Note that turnout is the sum of latv and nonlv (each voter identified as Latin-American or not), but that turnout is typically more than the sum of Garcia, Martinez, and Yanez because some voting ballots were “spoiled” (that is, not completed in a way that the counter could see who was being voted for).

(1 point) Read in and display some of the data.

By now, nothing to it:

my_url <- "http://datafiles.ritsokiguess.site/chicago-election.csv"
election <- read_csv(my_url)

Rows: 27 Columns: 7
── Column specification ────────────────────────────────────────────────────────
Delimiter: ","
dbl (7): pr, latv, nonlv, turnout, Garcia, Martinez, Yanez

ℹ Use `spec()` to retrieve the full column specification for this data.
ℹ Specify the column types or set `show_col_types = FALSE` to quiet this message.

election

Extra: this is more or less the data in E4.10 in the SenSrivastava package:

election0 <- SenSrivastava::E4.10
election0

However, the column names are in ALL CAPS, which I find REALLY ANNOYING to type, so I thought I would fix that for you. The function clean_names from the janitor package creates friendly and R-legal column names:

election0 %>% 
  janitor::clean_names()

but, having done that, it seemed disrespectful to have the candidate names all in lowercase. The simple way to fix this is to use rename on those three columns one at a time:

election0 %>% 
  janitor::clean_names() %>% 
  rename(Garcia = garcia, Martinez = martinez, Yanez = yanez) -> election0
election0

which is what I saved for you.

(2 points) Create a new column called pct_latin which is the proportion of Latin-American voters in each precinct. Save the resulting dataframe, and display (only) your new column from it.

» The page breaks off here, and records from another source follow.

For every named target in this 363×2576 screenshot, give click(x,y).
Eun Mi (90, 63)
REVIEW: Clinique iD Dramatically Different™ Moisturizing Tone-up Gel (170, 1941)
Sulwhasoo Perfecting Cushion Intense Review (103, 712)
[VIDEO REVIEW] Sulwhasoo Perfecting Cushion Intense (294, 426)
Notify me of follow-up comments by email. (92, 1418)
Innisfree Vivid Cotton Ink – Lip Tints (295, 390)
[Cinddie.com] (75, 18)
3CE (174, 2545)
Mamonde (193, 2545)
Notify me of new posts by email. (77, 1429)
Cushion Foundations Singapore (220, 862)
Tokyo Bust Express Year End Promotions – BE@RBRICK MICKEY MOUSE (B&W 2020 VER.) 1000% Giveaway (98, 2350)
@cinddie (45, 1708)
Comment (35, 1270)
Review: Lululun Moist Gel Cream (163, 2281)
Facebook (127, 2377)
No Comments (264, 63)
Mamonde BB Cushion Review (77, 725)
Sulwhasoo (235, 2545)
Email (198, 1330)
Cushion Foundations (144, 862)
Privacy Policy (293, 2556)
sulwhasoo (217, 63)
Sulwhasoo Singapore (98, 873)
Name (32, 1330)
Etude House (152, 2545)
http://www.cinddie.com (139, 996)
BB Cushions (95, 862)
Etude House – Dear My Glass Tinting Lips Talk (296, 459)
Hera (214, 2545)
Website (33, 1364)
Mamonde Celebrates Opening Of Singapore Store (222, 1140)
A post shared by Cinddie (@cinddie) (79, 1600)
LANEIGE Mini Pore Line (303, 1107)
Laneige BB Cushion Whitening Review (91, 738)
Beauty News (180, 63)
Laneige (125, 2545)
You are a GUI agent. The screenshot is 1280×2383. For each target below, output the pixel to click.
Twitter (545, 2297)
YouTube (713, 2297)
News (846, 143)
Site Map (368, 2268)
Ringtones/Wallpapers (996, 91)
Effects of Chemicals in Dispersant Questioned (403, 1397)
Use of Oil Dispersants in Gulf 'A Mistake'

This is mutate. You can either divide latv by turnout, or you can divide it by latv plus nonlv. The answer is the same either way:

election %>% mutate(pct_latin = latv / turnout) -> election
election %>% select(pct_latin)

The display of the column is to allow the grader to check your work. If you display the whole dataframe, the new column is at the end, and the grader may have to scroll across to see it. That will get very old very fast.

(2 points) In order to fit a model, we need one column containing all the numbers of votes for all the candidates, and a second column saying which candidate those votes were for. Arrange your dataframe so that this is true, and save the result.

This is in fact exactly the same thing we did with the coal miners data in lecture (and you will see another similarity shortly): pivot the three columns of votes longer:

election %>% 
  pivot_longer(Garcia:Yanez, names_to = "candidate", values_to = "votes") -> election_long
election_long

(3 points) Fit a suitable model, given the aim we are trying to address. Hint: compared to the coal-miners data in lecture, there is one similarity and one difference.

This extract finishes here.